Dépôt d’une demande de mise en liberté provisoire
‘’Il ne s’occupe pas de papiers ou de commandes et ne connaît pas le Gie Tabara de riz ou encore de mil. Lui, on lui remet 30 millions tous les mois, comme on remet 50 millions à Moustapha Niasse et un milliard à Macky Sall, tous les mois, pour des fonds politiques, parce que Dakar n’est pas Kaolack’’, a rappelé la robe noire. Avant d’ajouter : ‘’Dakar, c’est la capitale du Sénégal. Mamadou Diop a quitté ses fonctions de ministre de la Santé pour devenir maire de Dakar, parce que cette fonction est plus importante que le ministre. Dakar donc doit avoir ses fonds politiques et Khalifa Sall les a trouvés ici.’’
Puis montant d’un ton, le conseil a lancé : ‘’C’est grotesque ! C’est excessif, inacceptable et malhonnête d’arrêter des adversaires politiques pour les empêcher d’être sur le terrain et de vous battre. C’est même un crime.’’ Pour Me El Hadji Diouf, ‘’les gens ont perdu le nord, parce que Khalifa Sall dérange’’. ‘’Mais ce n’est pas comme ça qu’on élimine des adversaires politiques. Il faut aller sur le terrain politique, vers les populations, les électeurs pour battre son adversaire politique. Il ne faut pas profiter de la justice pour l’éliminer. Cela n’est pas décent, encore moins élégant. C’est dangereux et injuste pour notre République !’’ a-t-il fulminé, avant d’annoncer le dépôt d’une demande de mise en liberté provisoire pour leurs clients.

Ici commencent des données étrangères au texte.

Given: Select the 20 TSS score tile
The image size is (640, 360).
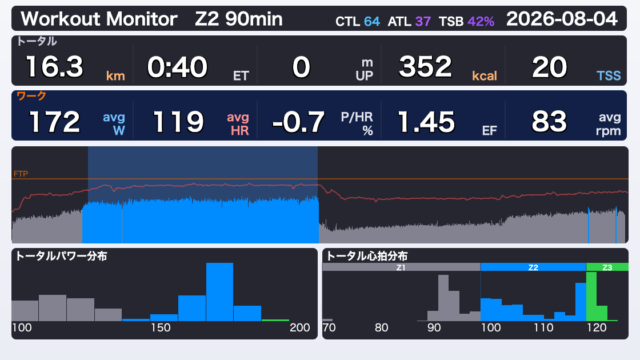Looking at the screenshot, I should pyautogui.click(x=567, y=67).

A la suite du porte-parole, Mes Baba Diop et Cheikh Khoureichy Ba ont confirmé que les confrontations n’ont rien donné, puisque les mis en cause ont dit la même chose, depuis le début de l’enquête. Toutefois, ont-ils signalé, la défense est confrontée à un écueil : l’absence de la constitution de partie civile de l’Etat ou de la collectivité locale.

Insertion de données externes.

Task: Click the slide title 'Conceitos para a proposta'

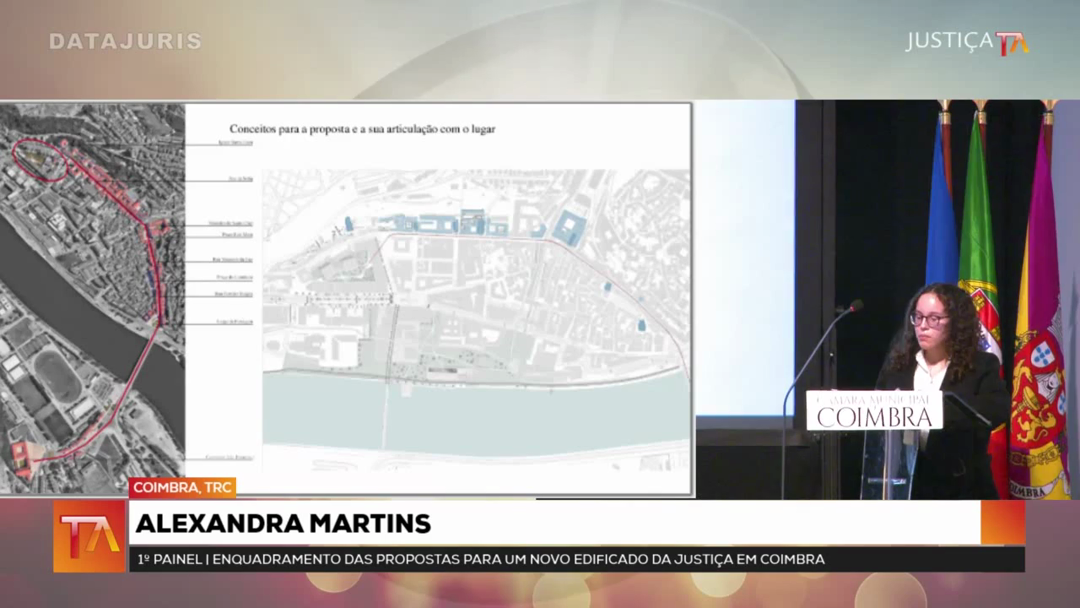Action: tap(362, 129)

Pluies de grenades lacrymogènes au tribunal
Auparavant, aux environs de 12 heures, les partisans et sympathisants des maires de Dakar et de la Médina ont été chassés des alentours du palais de justice de Dakar à coups de grenades lacrymogènes. Brandissant des pancartes où on pouvait lire : ‘’Non à la cabale politico-judiciaire, libérez notre maire Khalifa Sall ; ou ‘’Pour la démocratie, libérez Bamba Fall’’, les militants socialistes, regroupés devant la porte de derrière du tribunal faisant face à la cave, ont voulu manifester leur ‘’indignation’’ face à la détention de leurs édiles. Ils se sont heurtés au dispositif sécuritaire. Ainsi, les forces de l’ordre n’ont-elles pas hésité à lancer des bombes lacrymogènes pour disperser la foule. Ce fut le sauve-qui peut. Certains souteneurs se sont évanouis, tandis que d’autres sont sortis de cette course-poursuite avec des blessures.